Study text:
################
Returns analyzer.Stats{Files, Nodes, Edges, DedupedNodes, DedupedEdges, DroppedEdges} — the dedup/drop counters are visible to the operator so graph hygiene is diagnosable.

codeiq enrich <path>

  1. Read every row from SQLite cache.
  2. Re-snapshot (sort) for determinism.
  3. Linkers (internal/analyzer/linker/) — TopicLinker, EntityLinker, ModuleContainmentLinker — emit cross-file edges (e.g. consumes between a Kafka-producer detector and a Kafka-consumer detector that both reference the same topic name).
  4. LayerClassifier stamps every node with one of frontend | backend | infra | shared | unknown.
  5. LexicalEnricher + LanguageEnricher populate prop_lex_comment and prop_lex_config_keys for the lexical FTS index.
  6. ServiceDetector (internal/analyzer/service_detector.go) walks the filesystem for build files (pom.xml, package.json, go.mod, Cargo.toml, …) and emits one SERVICE node per detected module, plus CONTAINS edges to its child nodes. IDs are path-qualified (service:<dir>:<name>) so two modules sharing a name don't collide on Kuzu primary key.
  7. Kuzu BulkLoad (internal/graph/bulk.go) — CSV staging with DELIM='|', QUOTE='"', ESCAPE='"' (RFC-4180), batches of 50k rows.
  8. CreateIndexes() (internal/graph/indexes.go) — INSTALL fts; LOAD EXTENSION fts; then CALL CREATE_FTS_INDEX over (label, fqn_lower) and (prop_lex_comment, prop_lex_config_keys).

codeiq mcp <path>

  1. Open Kuzu read-only (OpenReadOnly) — mutation gate enforces.
  2. Register 10 tools via the registry in internal/mcp/server.go.
  3. Bind to os.Stdin/os.Stdout via mcpsdk.StdioTransport{}.
  4. Serve. Each tool call → Cypher → JSON response. Every stat/find/query CLI subcommand has an MCP analog.

See 04-main-flows.md for per-flow entry points and failure modes.
################
Extracted records:

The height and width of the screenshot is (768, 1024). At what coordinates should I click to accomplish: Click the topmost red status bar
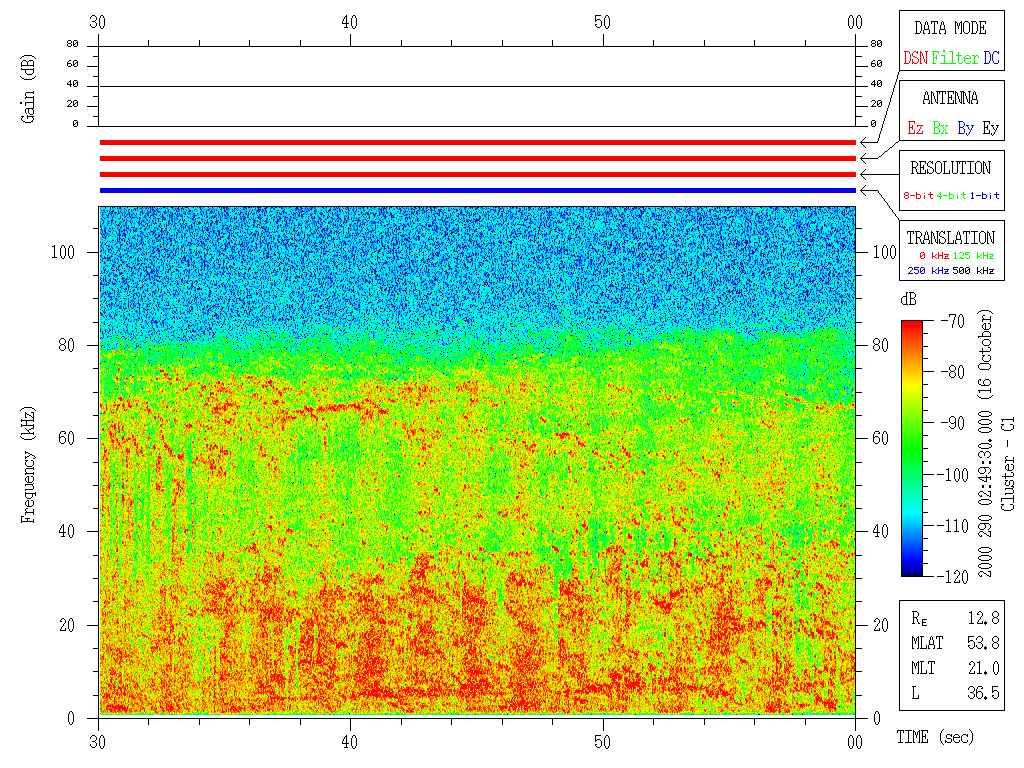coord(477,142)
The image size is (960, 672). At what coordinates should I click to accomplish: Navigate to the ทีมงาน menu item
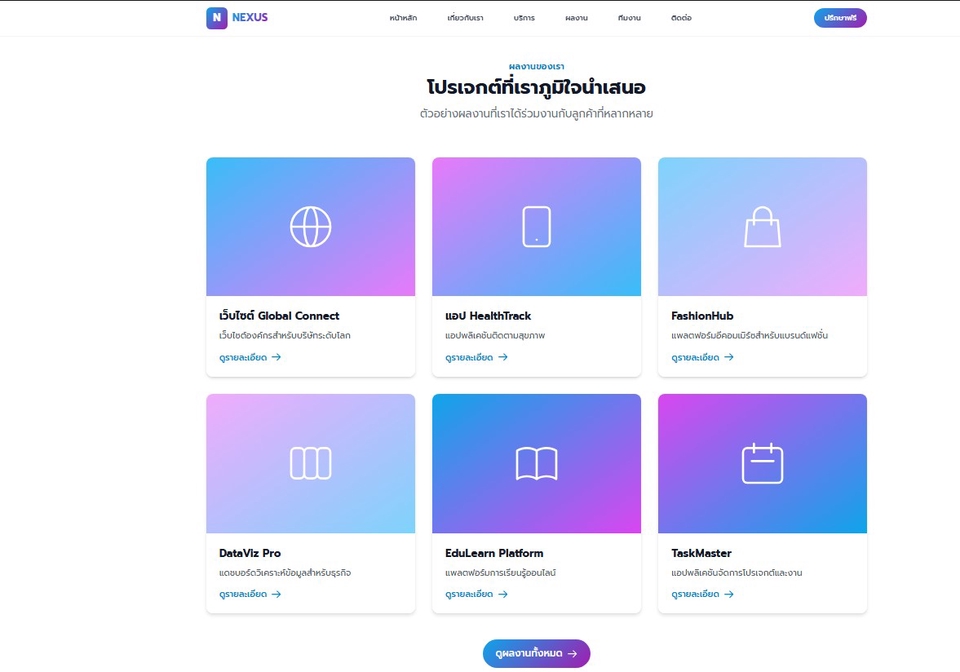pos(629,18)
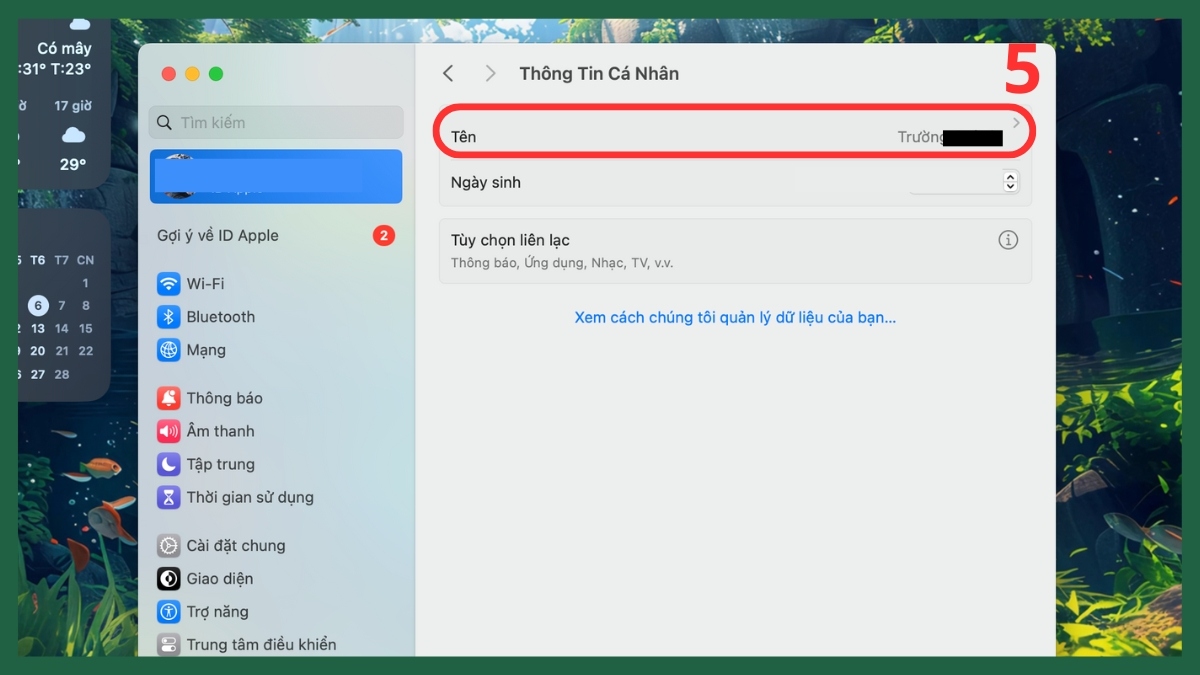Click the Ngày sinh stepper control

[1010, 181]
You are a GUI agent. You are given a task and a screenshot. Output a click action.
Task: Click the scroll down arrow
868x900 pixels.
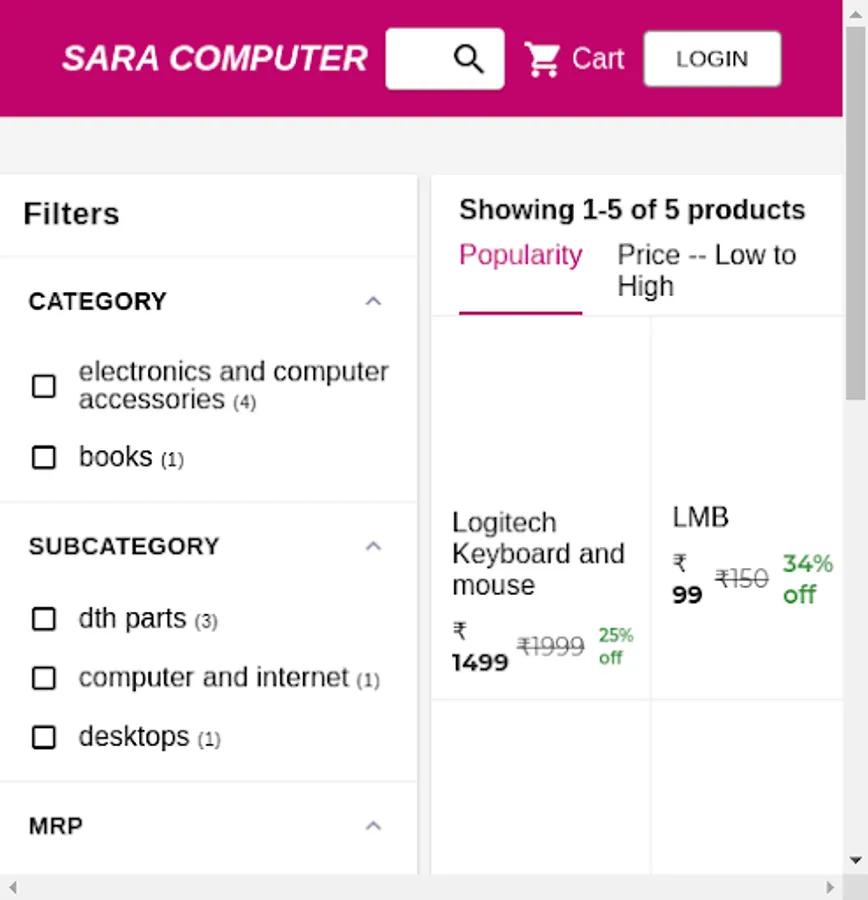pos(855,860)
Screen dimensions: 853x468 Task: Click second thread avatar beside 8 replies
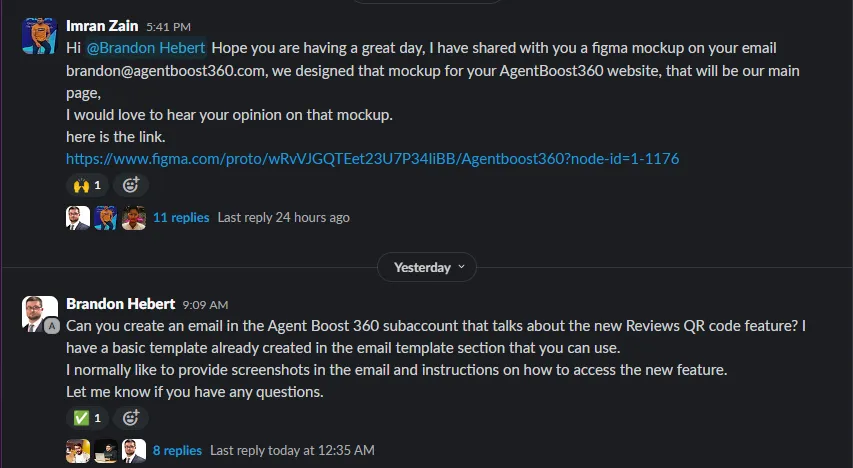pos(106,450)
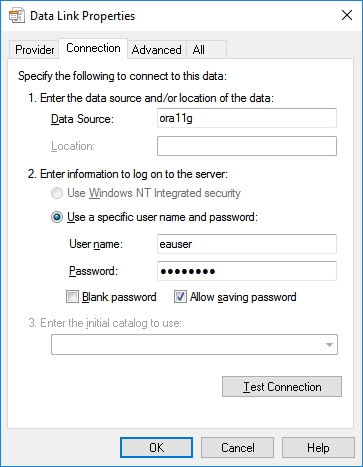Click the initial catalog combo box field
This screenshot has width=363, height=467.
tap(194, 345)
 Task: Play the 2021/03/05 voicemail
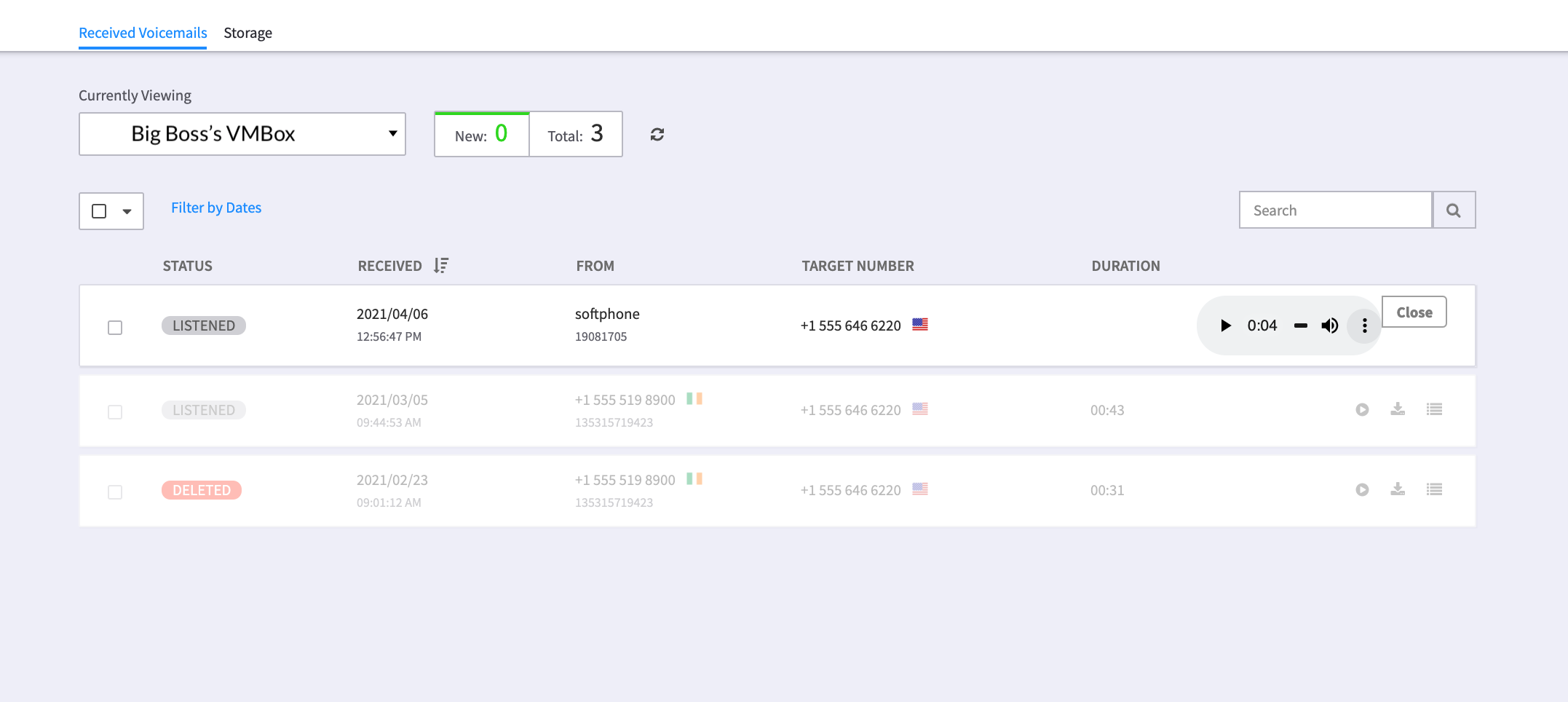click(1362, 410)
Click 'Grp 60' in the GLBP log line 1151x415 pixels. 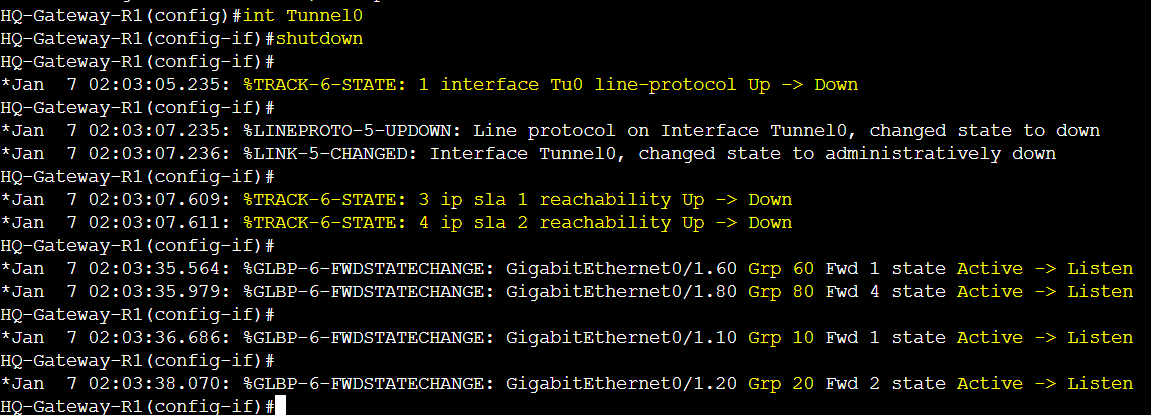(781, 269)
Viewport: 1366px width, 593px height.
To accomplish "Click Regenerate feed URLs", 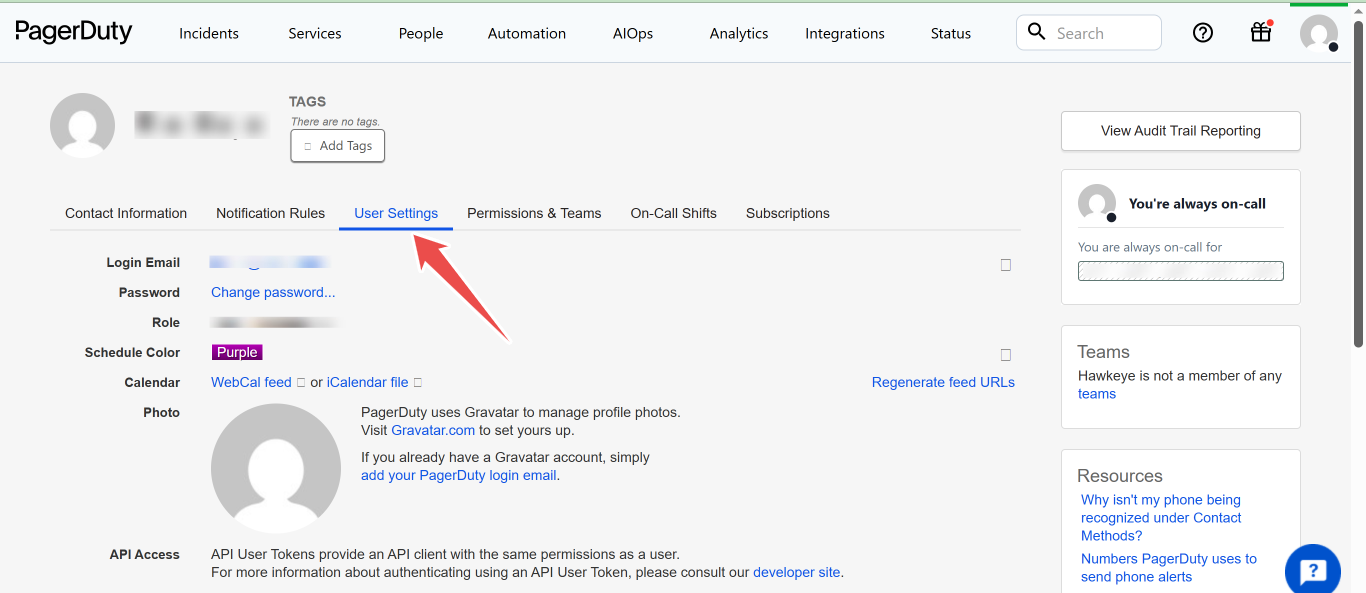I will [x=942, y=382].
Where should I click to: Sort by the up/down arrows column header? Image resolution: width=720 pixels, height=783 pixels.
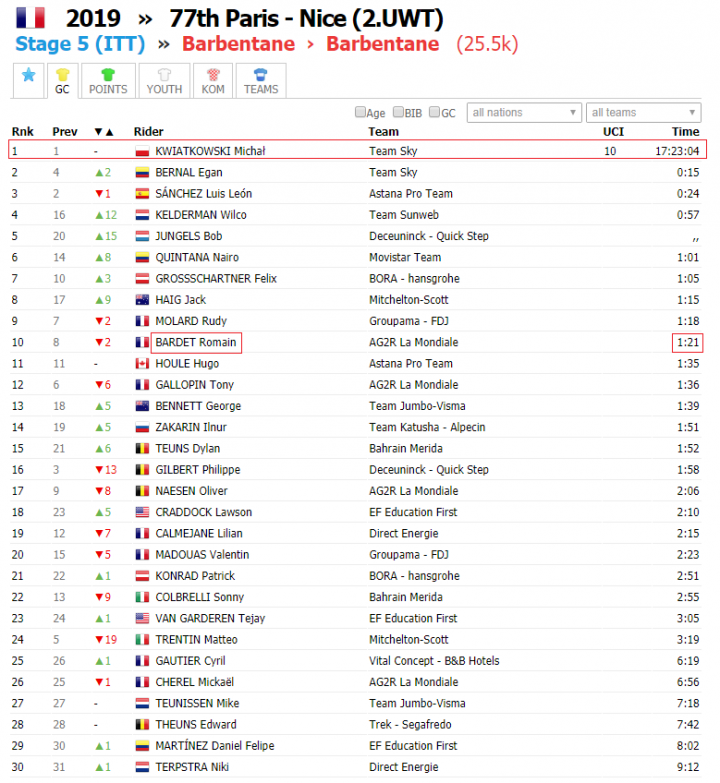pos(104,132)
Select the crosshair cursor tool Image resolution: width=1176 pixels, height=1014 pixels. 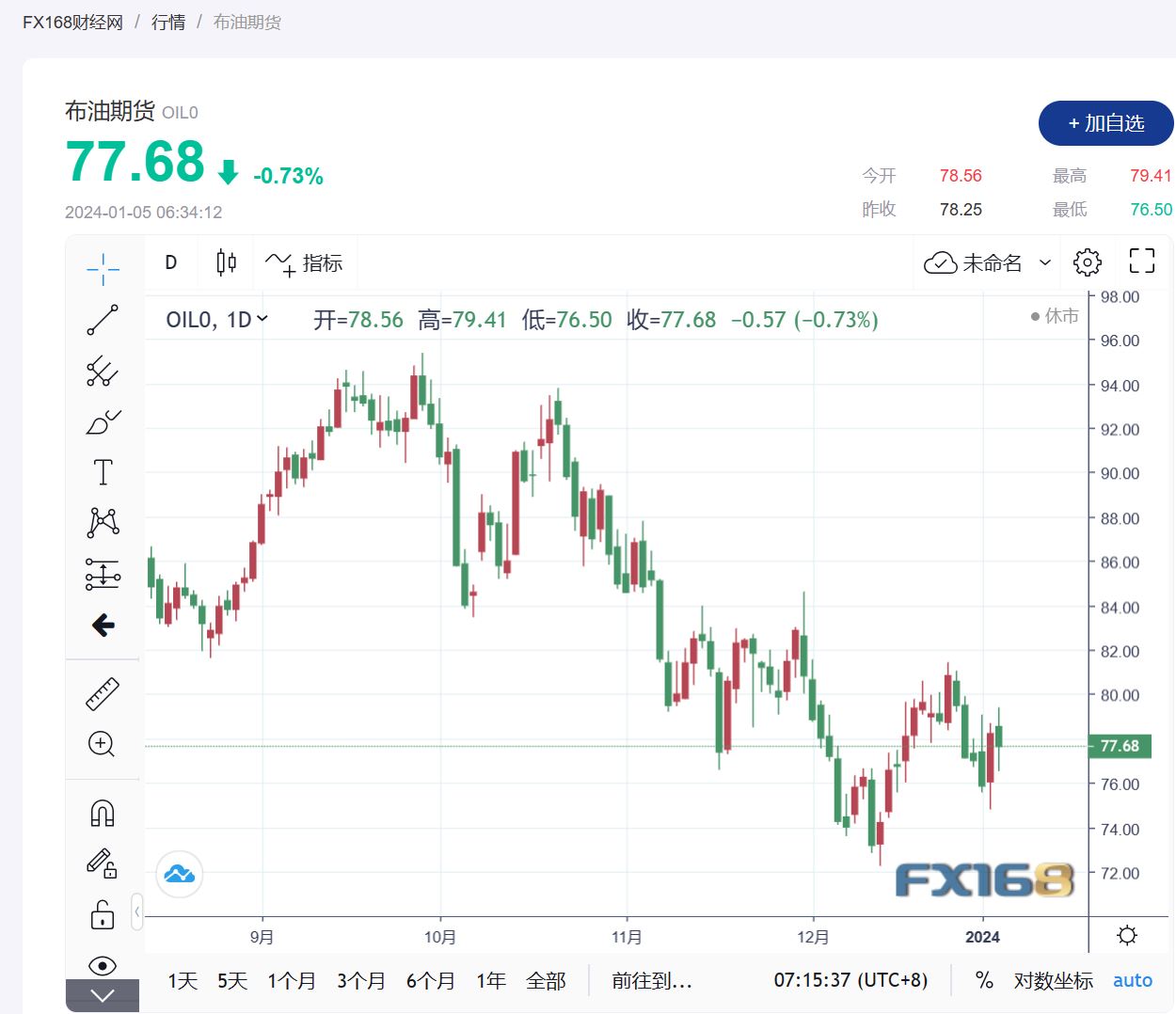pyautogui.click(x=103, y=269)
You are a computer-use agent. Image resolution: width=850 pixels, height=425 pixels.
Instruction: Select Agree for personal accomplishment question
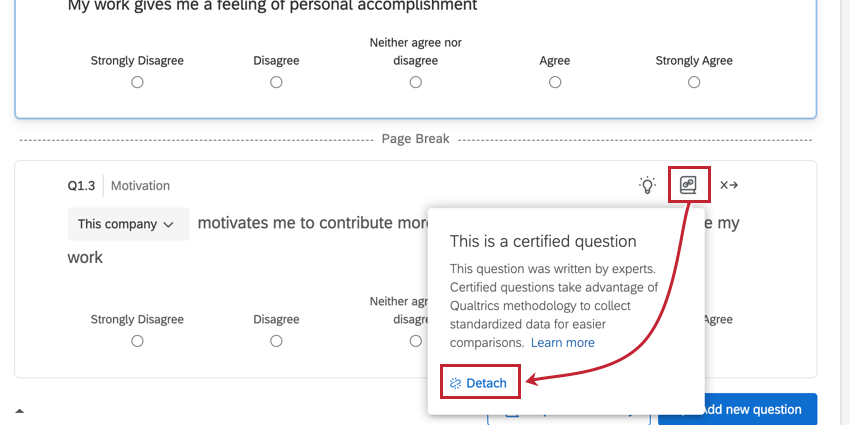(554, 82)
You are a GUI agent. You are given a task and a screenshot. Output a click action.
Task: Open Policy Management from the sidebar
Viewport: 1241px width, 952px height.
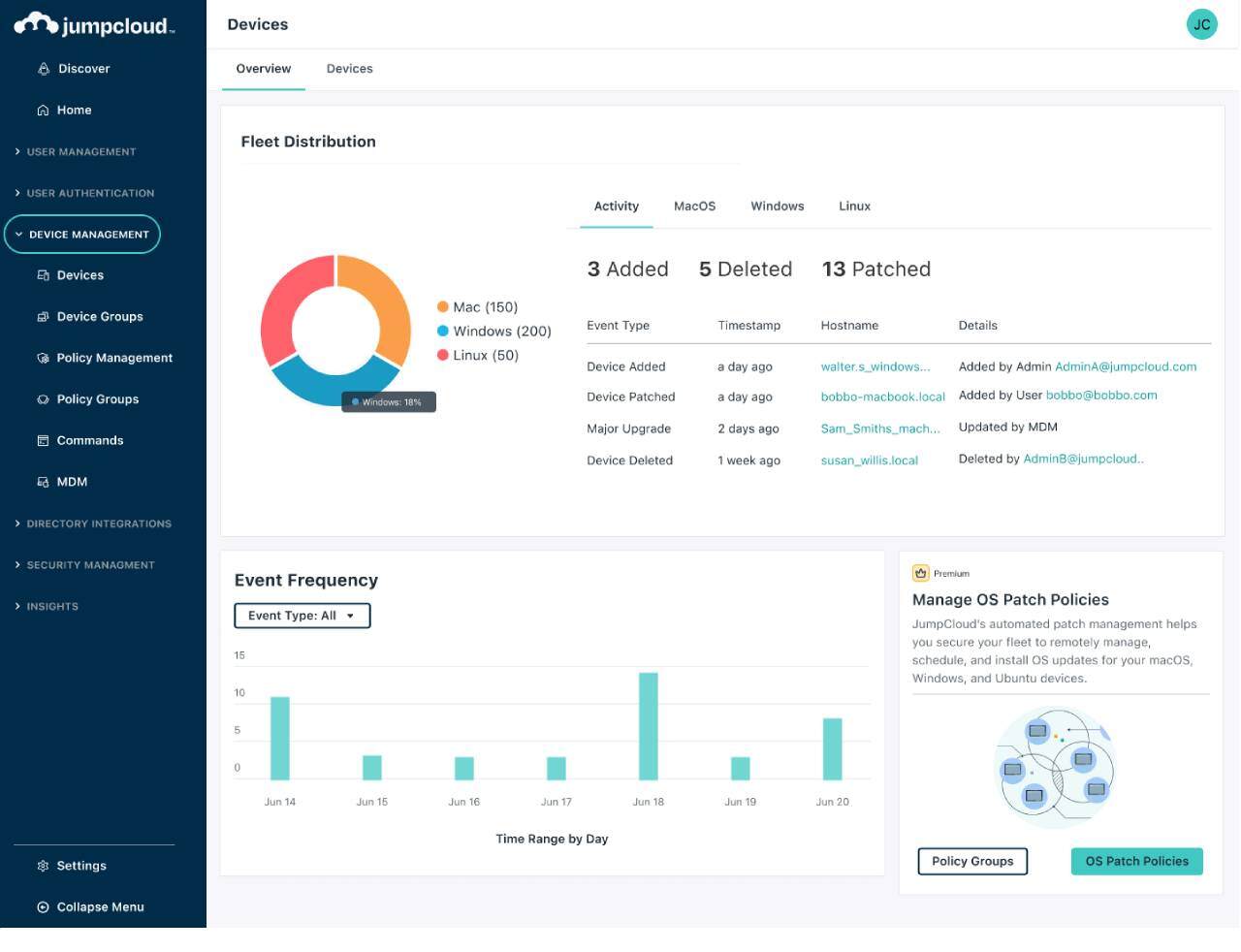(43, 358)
################
Task set:
- 1) Please echo the codeiq text word for word, starting with "codeiq mcp <path>" and going on through "and failure modes.".
- 2) In the codeiq text, what batch size does the Kuzu BulkLoad step use?
You can set the data aside; none of it is needed.

Answers to the tasks:
- 1)
codeiq mcp <path>

  1. Open Kuzu read-only (OpenReadOnly) — mutation gate enforces.
  2. Register 10 tools via the registry in internal/mcp/server.go.
  3. Bind to os.Stdin/os.Stdout via mcpsdk.StdioTransport{}.
  4. Serve. Each tool call → Cypher → JSON response. Every stat/find/query CLI subcommand has an MCP analog.

See 04-main-flows.md for per-flow entry points and failure modes.

- 2) Batches of 50k rows.